* [ABOUT THIS EXERCISE]: How many lines in the material below contain the word "each"? Write only the number.
─── ENTRIES SUPPLIED
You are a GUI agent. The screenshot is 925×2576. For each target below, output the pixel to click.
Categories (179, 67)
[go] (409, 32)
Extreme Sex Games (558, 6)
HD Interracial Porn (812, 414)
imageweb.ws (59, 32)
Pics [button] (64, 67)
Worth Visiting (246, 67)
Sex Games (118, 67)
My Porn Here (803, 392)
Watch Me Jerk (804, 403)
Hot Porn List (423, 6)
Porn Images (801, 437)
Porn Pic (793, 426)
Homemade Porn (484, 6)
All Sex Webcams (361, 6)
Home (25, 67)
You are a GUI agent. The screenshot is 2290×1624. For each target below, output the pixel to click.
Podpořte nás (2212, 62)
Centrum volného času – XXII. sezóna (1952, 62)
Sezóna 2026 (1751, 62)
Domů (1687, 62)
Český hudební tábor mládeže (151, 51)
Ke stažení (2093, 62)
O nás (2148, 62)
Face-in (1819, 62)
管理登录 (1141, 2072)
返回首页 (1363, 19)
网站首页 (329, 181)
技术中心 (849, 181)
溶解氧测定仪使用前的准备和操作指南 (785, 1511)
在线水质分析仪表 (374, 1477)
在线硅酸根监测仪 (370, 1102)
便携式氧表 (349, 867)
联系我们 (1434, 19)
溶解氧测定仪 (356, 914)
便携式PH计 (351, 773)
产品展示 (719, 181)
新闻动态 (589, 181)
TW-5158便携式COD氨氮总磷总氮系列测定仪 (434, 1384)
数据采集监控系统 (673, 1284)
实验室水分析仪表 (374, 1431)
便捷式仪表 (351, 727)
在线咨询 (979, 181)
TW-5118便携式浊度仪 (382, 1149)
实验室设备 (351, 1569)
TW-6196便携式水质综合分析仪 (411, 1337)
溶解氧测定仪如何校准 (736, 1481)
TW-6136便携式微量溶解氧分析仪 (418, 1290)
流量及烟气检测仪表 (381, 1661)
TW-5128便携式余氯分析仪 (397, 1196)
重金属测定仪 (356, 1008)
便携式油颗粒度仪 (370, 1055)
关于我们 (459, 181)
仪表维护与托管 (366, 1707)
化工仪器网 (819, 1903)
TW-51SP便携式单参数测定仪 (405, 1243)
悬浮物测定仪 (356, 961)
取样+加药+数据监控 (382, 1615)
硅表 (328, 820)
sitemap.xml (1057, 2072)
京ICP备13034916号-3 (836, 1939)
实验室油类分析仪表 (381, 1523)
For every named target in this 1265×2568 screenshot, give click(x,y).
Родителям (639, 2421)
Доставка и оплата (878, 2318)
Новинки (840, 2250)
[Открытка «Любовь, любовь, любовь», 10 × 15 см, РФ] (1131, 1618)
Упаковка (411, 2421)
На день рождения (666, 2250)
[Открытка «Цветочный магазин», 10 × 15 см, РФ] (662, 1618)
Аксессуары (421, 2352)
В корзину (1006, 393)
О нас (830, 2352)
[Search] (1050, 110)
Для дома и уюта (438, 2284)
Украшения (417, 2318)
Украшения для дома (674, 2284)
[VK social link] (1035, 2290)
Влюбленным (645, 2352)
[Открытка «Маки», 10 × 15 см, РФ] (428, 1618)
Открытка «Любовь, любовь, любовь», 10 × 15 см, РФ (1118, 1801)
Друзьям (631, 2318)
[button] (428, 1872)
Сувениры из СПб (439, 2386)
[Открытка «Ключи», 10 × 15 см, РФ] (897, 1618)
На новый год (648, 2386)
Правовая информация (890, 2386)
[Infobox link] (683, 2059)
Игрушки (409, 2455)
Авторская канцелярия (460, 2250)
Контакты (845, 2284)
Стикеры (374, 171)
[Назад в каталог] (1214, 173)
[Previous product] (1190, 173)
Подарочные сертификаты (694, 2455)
──────
* [RESPONSE AREA]: 2